[Dataset entries]
────────────────────
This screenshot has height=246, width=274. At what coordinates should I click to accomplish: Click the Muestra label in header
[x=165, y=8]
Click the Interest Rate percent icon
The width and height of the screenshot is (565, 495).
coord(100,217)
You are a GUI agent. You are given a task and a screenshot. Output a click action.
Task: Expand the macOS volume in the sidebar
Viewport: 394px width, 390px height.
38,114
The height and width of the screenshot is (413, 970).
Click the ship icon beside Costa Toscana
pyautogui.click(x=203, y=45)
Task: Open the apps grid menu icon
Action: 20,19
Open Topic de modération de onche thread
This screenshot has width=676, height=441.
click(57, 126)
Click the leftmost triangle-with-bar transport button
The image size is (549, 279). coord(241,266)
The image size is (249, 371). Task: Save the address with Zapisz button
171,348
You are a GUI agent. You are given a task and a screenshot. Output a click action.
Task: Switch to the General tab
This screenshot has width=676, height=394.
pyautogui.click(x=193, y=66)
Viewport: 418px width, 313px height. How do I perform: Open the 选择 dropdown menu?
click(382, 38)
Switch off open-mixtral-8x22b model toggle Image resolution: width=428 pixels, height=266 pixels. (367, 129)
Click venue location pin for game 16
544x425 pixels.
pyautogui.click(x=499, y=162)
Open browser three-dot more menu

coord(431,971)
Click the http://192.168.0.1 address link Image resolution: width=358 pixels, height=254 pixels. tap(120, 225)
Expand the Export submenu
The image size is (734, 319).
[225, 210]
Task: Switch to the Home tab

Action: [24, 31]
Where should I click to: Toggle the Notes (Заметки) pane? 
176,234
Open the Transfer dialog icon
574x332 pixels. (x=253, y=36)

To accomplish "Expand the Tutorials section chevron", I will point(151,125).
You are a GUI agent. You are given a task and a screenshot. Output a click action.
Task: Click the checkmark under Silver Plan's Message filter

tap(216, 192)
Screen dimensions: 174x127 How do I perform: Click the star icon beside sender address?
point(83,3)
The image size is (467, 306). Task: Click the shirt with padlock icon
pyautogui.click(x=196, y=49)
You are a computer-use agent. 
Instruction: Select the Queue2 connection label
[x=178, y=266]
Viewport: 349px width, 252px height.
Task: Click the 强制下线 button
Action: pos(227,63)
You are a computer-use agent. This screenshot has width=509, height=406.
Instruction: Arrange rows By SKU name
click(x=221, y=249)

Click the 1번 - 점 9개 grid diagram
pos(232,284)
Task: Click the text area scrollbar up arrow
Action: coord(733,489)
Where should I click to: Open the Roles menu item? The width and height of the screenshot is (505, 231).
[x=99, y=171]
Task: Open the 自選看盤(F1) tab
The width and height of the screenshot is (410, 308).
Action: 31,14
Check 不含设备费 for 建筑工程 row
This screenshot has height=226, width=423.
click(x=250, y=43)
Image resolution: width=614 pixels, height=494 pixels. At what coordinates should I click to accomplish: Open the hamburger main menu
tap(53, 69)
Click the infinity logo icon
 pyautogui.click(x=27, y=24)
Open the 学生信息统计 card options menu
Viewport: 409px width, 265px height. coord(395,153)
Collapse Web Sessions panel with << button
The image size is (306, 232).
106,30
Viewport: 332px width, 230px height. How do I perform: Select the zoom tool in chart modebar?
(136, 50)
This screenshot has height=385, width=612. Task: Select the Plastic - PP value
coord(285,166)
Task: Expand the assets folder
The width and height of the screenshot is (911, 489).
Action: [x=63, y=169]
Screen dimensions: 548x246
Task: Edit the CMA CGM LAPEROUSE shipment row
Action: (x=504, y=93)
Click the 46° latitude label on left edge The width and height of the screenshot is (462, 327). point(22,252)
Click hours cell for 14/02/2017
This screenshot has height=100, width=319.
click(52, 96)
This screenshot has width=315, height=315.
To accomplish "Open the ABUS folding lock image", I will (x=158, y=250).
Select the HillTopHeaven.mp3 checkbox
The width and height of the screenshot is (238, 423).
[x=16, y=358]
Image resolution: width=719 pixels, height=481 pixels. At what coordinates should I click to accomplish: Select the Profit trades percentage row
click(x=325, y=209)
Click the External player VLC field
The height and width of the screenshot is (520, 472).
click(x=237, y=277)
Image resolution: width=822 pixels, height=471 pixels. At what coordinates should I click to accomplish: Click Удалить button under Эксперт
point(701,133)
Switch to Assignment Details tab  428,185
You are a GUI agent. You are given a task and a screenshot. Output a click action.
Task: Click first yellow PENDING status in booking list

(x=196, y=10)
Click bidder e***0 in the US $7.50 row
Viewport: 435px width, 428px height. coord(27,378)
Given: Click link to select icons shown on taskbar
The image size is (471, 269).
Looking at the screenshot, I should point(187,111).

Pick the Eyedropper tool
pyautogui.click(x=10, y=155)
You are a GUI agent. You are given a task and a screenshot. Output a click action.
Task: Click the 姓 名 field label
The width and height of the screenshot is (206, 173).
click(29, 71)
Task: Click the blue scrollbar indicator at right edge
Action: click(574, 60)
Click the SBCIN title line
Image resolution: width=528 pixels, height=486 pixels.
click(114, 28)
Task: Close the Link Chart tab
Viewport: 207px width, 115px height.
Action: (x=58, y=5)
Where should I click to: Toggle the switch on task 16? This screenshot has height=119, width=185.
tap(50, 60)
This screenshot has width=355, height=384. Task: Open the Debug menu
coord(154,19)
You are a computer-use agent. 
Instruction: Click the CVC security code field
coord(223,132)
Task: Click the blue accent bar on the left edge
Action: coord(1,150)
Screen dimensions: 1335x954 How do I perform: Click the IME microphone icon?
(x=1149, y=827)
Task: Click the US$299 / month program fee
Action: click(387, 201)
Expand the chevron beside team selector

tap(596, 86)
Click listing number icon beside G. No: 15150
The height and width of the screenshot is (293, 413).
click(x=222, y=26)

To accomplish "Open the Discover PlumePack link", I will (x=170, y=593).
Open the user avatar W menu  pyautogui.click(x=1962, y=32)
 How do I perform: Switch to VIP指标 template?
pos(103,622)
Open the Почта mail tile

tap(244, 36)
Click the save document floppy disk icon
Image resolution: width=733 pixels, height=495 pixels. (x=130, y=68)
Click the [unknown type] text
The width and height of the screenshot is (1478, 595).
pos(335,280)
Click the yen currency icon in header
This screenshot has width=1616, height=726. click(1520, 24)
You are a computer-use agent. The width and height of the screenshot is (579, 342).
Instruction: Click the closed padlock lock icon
────────────────────
What you should do » Please copy each record shown above exactly.

Expected answer »
This screenshot has height=246, width=274. At what coordinates should I click to accomplish: Click the Muestra label in header
[x=165, y=8]
Click the Interest Rate percent icon
The width and height of the screenshot is (565, 495).
coord(100,217)
You are a GUI agent. You are given a task and a screenshot. Output a click action.
Task: Expand the macOS volume in the sidebar
Viewport: 394px width, 390px height.
38,114
The height and width of the screenshot is (413, 970).
Click the ship icon beside Costa Toscana
pyautogui.click(x=203, y=45)
Task: Open the apps grid menu icon
Action: 20,19
Open Topic de modération de onche thread
This screenshot has width=676, height=441.
click(57, 126)
Click the leftmost triangle-with-bar transport button
The image size is (549, 279). coord(241,266)
The image size is (249, 371). Task: Save the address with Zapisz button
171,348
You are a GUI agent. You are given a task and a screenshot. Output a click action.
Task: Switch to the General tab
This screenshot has width=676, height=394.
pyautogui.click(x=193, y=66)
Viewport: 418px width, 313px height. How do I perform: Open the 选择 dropdown menu?
click(382, 38)
Switch off open-mixtral-8x22b model toggle Image resolution: width=428 pixels, height=266 pixels. (367, 129)
Click venue location pin for game 16
544x425 pixels.
pyautogui.click(x=499, y=162)
Open browser three-dot more menu

coord(431,971)
Click the http://192.168.0.1 address link Image resolution: width=358 pixels, height=254 pixels. tap(120, 225)
Expand the Export submenu
The image size is (734, 319).
[225, 210]
Task: Switch to the Home tab

Action: [24, 31]
Where should I click to: Toggle the Notes (Заметки) pane? 
176,234
Open the Transfer dialog icon
574x332 pixels. (x=253, y=36)

To accomplish "Expand the Tutorials section chevron", I will point(151,125).
You are a GUI agent. You are given a task and a screenshot. Output a click action.
Task: Click the checkmark under Silver Plan's Message filter

tap(216, 192)
Screen dimensions: 174x127 How do I perform: Click the star icon beside sender address?
point(83,3)
The image size is (467, 306). Task: Click the shirt with padlock icon
pyautogui.click(x=196, y=49)
You are a computer-use agent. 
Instruction: Select the Queue2 connection label
[x=178, y=266]
Viewport: 349px width, 252px height.
Task: Click the 强制下线 button
Action: pos(227,63)
You are a computer-use agent. This screenshot has width=509, height=406.
Instruction: Arrange rows By SKU name
click(x=221, y=249)

Click the 1번 - 점 9개 grid diagram
pos(232,284)
Task: Click the text area scrollbar up arrow
Action: coord(733,489)
Where should I click to: Open the Roles menu item? The width and height of the screenshot is (505, 231).
[x=99, y=171]
Task: Open the 自選看盤(F1) tab
The width and height of the screenshot is (410, 308).
Action: 31,14
Check 不含设备费 for 建筑工程 row
This screenshot has height=226, width=423.
click(x=250, y=43)
Image resolution: width=614 pixels, height=494 pixels. At what coordinates should I click to accomplish: Open the hamburger main menu
tap(53, 69)
Click the infinity logo icon
 pyautogui.click(x=27, y=24)
Open the 学生信息统计 card options menu
Viewport: 409px width, 265px height. coord(395,153)
Collapse Web Sessions panel with << button
The image size is (306, 232).
106,30
Viewport: 332px width, 230px height. How do I perform: Select the zoom tool in chart modebar?
(136, 50)
This screenshot has height=385, width=612. Task: Select the Plastic - PP value
coord(285,166)
Task: Expand the assets folder
The width and height of the screenshot is (911, 489).
Action: [x=63, y=169]
Screen dimensions: 548x246
Task: Edit the CMA CGM LAPEROUSE shipment row
Action: (x=504, y=93)
Click the 46° latitude label on left edge The width and height of the screenshot is (462, 327). point(22,252)
Click hours cell for 14/02/2017
This screenshot has height=100, width=319.
click(52, 96)
This screenshot has width=315, height=315.
To accomplish "Open the ABUS folding lock image", I will (x=158, y=250).
Select the HillTopHeaven.mp3 checkbox
The width and height of the screenshot is (238, 423).
[x=16, y=358]
Image resolution: width=719 pixels, height=481 pixels. At what coordinates should I click to accomplish: Select the Profit trades percentage row
click(x=325, y=209)
Click the External player VLC field
The height and width of the screenshot is (520, 472).
click(x=237, y=277)
Image resolution: width=822 pixels, height=471 pixels. At what coordinates should I click to accomplish: Click Удалить button under Эксперт
point(701,133)
Switch to Assignment Details tab  428,185
You are a GUI agent. You are given a task and a screenshot. Output a click action.
Task: Click first yellow PENDING status in booking list

(x=196, y=10)
Click bidder e***0 in the US $7.50 row
Viewport: 435px width, 428px height. coord(27,378)
Given: Click link to select icons shown on taskbar
The image size is (471, 269).
Looking at the screenshot, I should point(187,111).

Pick the Eyedropper tool
pyautogui.click(x=10, y=155)
You are a GUI agent. You are given a task and a screenshot. Output a click action.
Task: Click the 姓 名 field label
The width and height of the screenshot is (206, 173).
click(29, 71)
Task: Click the blue scrollbar indicator at right edge
Action: click(574, 60)
Click the SBCIN title line
Image resolution: width=528 pixels, height=486 pixels.
click(114, 28)
Task: Close the Link Chart tab
Viewport: 207px width, 115px height.
Action: (x=58, y=5)
Where should I click to: Toggle the switch on task 16? This screenshot has height=119, width=185.
tap(50, 60)
This screenshot has width=355, height=384. Task: Open the Debug menu
coord(154,19)
You are a computer-use agent. 
Instruction: Click the CVC security code field
coord(223,132)
Task: Click the blue accent bar on the left edge
Action: coord(1,150)
Screen dimensions: 1335x954 How do I perform: Click the IME microphone icon?
(x=1149, y=827)
Task: Click the US$299 / month program fee
Action: click(387, 201)
Expand the chevron beside team selector

tap(596, 86)
Click listing number icon beside G. No: 15150
The height and width of the screenshot is (293, 413).
click(x=222, y=26)

To accomplish "Open the Discover PlumePack link", I will (x=170, y=593).
Open the user avatar W menu  pyautogui.click(x=1962, y=32)
 How do I perform: Switch to VIP指标 template?
pos(103,622)
Open the Почта mail tile

tap(244, 36)
Click the save document floppy disk icon
Image resolution: width=733 pixels, height=495 pixels. (x=130, y=68)
Click the [unknown type] text
The width and height of the screenshot is (1478, 595).
pos(335,280)
Click the yen currency icon in header
This screenshot has width=1616, height=726. click(1520, 24)
You are a computer-use agent. The width and height of the screenshot is (579, 342).
Instruction: Click the closed padlock lock icon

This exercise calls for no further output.